Could you pull out the lines of the material from the one holding "The width and height of the screenshot is (1531, 752)." through the one holding "Action: point(817,311)", both included, and reproduce them unchanged?

[Item position entries]

-=-=-=-=-

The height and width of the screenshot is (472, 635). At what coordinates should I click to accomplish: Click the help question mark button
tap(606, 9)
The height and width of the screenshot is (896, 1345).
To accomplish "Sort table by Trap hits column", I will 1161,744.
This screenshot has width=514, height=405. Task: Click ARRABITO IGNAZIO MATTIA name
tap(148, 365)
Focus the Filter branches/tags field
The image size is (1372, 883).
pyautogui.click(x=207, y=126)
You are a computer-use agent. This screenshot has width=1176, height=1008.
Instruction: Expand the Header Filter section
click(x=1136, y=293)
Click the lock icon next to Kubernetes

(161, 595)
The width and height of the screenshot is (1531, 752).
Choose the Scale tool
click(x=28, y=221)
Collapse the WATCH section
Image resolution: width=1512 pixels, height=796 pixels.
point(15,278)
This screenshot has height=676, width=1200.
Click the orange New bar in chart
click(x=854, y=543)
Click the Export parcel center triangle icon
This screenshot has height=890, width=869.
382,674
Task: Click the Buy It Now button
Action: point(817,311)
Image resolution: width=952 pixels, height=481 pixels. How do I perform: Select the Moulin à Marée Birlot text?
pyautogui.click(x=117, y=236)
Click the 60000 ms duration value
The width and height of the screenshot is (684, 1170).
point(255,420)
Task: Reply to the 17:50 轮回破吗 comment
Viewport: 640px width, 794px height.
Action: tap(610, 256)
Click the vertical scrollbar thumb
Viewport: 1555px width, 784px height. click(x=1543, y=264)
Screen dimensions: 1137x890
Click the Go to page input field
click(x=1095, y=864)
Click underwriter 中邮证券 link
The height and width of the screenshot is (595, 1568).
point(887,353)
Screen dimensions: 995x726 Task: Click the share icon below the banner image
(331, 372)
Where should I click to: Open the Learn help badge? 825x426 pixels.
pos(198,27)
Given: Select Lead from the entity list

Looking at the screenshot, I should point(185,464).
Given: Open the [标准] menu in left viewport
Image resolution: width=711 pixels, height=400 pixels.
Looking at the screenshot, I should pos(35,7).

-=-=-=-=-

◆ Exercise response
The width and height of the screenshot is (1531, 752).
Choose the Scale tool
click(x=28, y=221)
Collapse the WATCH section
Image resolution: width=1512 pixels, height=796 pixels.
point(15,278)
This screenshot has height=676, width=1200.
Click the orange New bar in chart
click(x=854, y=543)
Click the Export parcel center triangle icon
This screenshot has height=890, width=869.
382,674
Task: Click the Buy It Now button
Action: point(817,311)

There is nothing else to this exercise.